Measure the equivalent series resistance (ESR), which includes factors such as the resistance of the electrolytic capacitor’s internal electrodes and the electrolyte resistance, and the tangent D (tanδ) of the loss angle under the same conditions as the capacitance.

**Setting example of measurement conditions**

*Otherwise, default settings are used.

*The above settings apply to an example measurement. Since optimal conditions vary with the measurement target, specific settings should be determined by the instrument operator.

Fixed capacitors for use in electronic equipment Part 4: Sectional specification

Aluminium electrolytic capacitors with solid (MnO2) and non-solid electrolyte(JIS C5101-4)

*1 The measurement voltage (i.e., the voltage applied to the sample) is the voltage obtained by dividing the open-terminal voltage by the output resistance and the sample.

*1 The measurement voltage (i.e., the voltage applied to the sample) can be calculated based on the open-terminal voltage, the output resistance, and the sample’s impedance.

*2 DC bias need not be applied.

**Low impedance high accuracy mode**

In low impedance high accuracy mode, the instrument’s output resistance is reduced, and the measurement current is applied repeatedly for increased measurement precision. When measuring a capacitor with a high capacitance of greater than 100μF (and therefore low impedance), low-impedance high-precision mode yields more stable measurement. The graph below compares repeatability when using the IM3570 to make measurements with low-impedance high-precision mode enabled and disabled (100kHz, 1Ω range, 1V).

*The conditions under which low-impedance high-precision mode can be enabled vary with the instrument model. Please refer to the instruction manual of the instrument you are using.

**Products used**

*Mass Production Applications*

*Research and Development Applications*

*For more information, plese see the product catalog.

**Equivalent series resistance (ESR) and loss coefficient D (tanδ) **

The figure below illustrates a standard equivalent circuit for an electrolytic capacitor.

At low frequencies (50 Hz to 1 kHz), the reactance (XL) resulting from the equivalent series inductance L is extremely small and can be considered to be zero. The resistance and reactance components of each element at this time are characterized by the vector relationship shown in the figure on a complex plane.

An ideal capacitor would have R = 0 and a loss coefficient D = 0, but since actual capacitors have various resistance components, including electrode foil resistance, electrolyte resistance, and contact resistance of leads and other parts, the equivalent series resistance ESR and loss coefficient D (tanδ) serve as useful indicators for use in evaluating electrolytic capacitor quality.

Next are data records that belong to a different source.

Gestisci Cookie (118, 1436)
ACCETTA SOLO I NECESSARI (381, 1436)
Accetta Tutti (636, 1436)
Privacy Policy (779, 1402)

Since the IM3533 and IM3536 can simultaneously measure and display four parameters, they can be used to simultaneously check the reactance X, capacitance C, equivalent series resistance Rs, and loss coefficient D as indicators for use in evaluating electrolytic capacitors, as shown in the example screenshots below.

**DC bias measurement function**

Electrolytic capacitors generally are available in polarized and bipolar variants. A DC bias voltage must be applied to polarized capacitors as necessary to prevent application of a reverse voltage.

Since the IM3533and IM3536 provide a built-in DC bias voltage function, they can apply a DC bias to capacitors, eliminating the need for an external DC power supply.

**Determining Cs and Cp**

Generally speaking, series equivalent circuit mode is used when measuring low-impedance elements (approximately 100Ω or less) such as high-capacitance capacitors, and parallel equivalent circuit mode is used when measuring high-impedance elements (approximately 10 kΩ or greater) such as low-capacitance capacitors. When the appropriate equivalent circuit mode is unclear, for example when measuring a sample with an impedance from approximately 100Ω to 10 kΩ, check with the component’s manufacturer.